One of the fancy first principles in scaling a system is to utilize a virtual machine to its fullest before scaling horizontally. This is the essential pull and tug of designing a good fundamental cloud architecture for the running application.
Here's a quick demonstration of scaling up vertically until the system is full and then adding new VMs horizontally to the system.
If we take a look at the AWS Instance List menu we see a large list of VMs with more than 1 core. If we choose to use m1.large instance sizes for network related reasons - AWS hits constraints on bandwidth long before it hits CPU or RAM limitations - it has 2vCPUs/4ECPUs. On nmon it looks like the VM has 4 available (shared) processors to run code.
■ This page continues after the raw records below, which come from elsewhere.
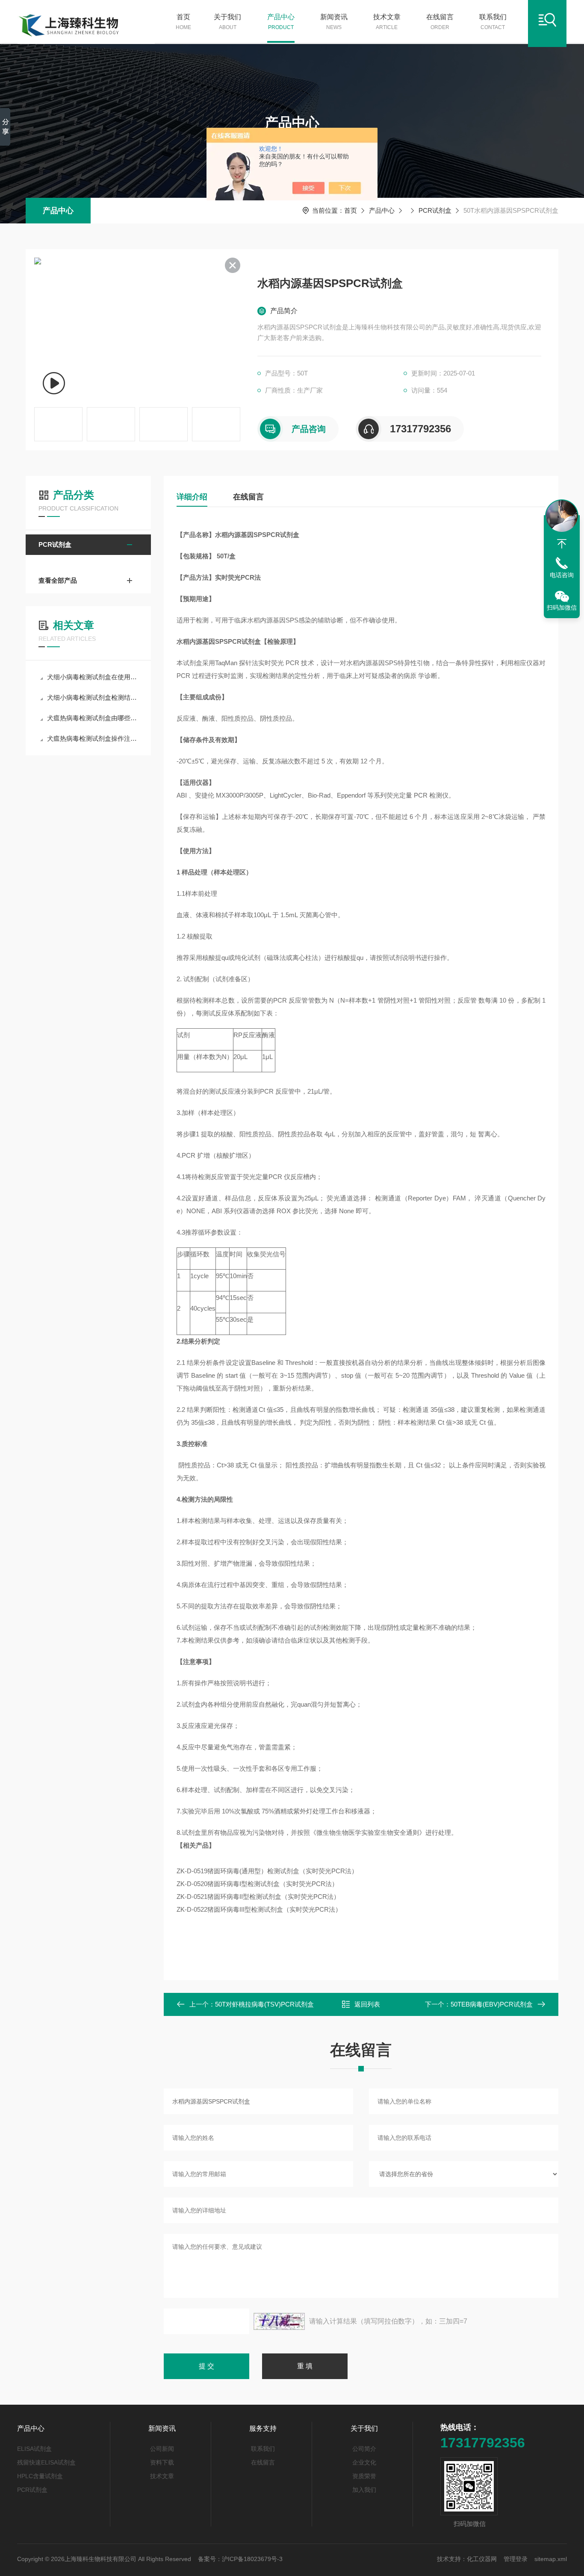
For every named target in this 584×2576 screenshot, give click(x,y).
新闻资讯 (334, 21)
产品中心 (281, 21)
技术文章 (387, 21)
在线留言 (440, 21)
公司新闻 (162, 2448)
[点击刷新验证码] (279, 2321)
In python, ruby, or php standard off-the shelf tools will run an application multi-process to consume all available processors and utilize the VM's full capacity. From a cloud architecture standpoint, this is a best practice before multiplying horizontally. But node.js wants to run single-processor, single-threaded, event-driven in a corner. Node's strength is its ability to seamlessly handle events straight off the OS but it wants to run in its small corner in a teeny tiny ball of fear of other processors.
This is one of those times when choosing the sexy new hyper bleeding edge tool off the shelf is a bad idea. Dammit. Mrfl.
Starting in node.js 0.8.x, node.js introduced the cluster module. It uses a classic master->worker fork() architecture (belying node's pure-C core) where the master communicates jobs to the workers through file descriptors -- not the best way to handle messaging among workers but serviceable. As documented in this Strongloop article, in the original implementation the master served to the workers as first come first serve which naturally favored a small number of workers over the rest of the herd leading to imbalances. node.js cluster 0.10.x utilizes ROUND_ROBIN worker balancing algorithms to force work to spread evenly over the processors -- an improvement.
The cluster module is marked as 1 - Experimental. Use in production at your own risk.
There's tons of code online demonstrating using basic clustering with node.js and express but anyone who has ever written a basic server using fork() and join will get it instantly. As usual with forked() workers, avoid using shared information held in memory at all costs. Coordinating critical sections with processes instead of threads is, to put it mildly, living on the edge.
This will work. But... a few words of consideration...
- Experimentation and load testing will find the tolerance for node.js processes/processor. It depends on how much the process waits on round trips from the database. It will be 1, 2 or 4 but each application is different. Meaning with 4 ECPUs it may be possible to run up to 16 node.js workers effectively depending on memory constraints.
- Because of shifting VM sizes, making the CPU/worker ratio configurable in config scripts and controlled by chef/ansible is a much smarter move than baking it into the master loop in the startup code of the application.
- Highly experimental modules? Logging and insanely defensive coding.
Node.js feels like the ultimate tool designed for the brave new cloud world but sometimes it wakes up and reminds everyone it is not yet a 1.0 release.
Also: squarespace hates PNGs.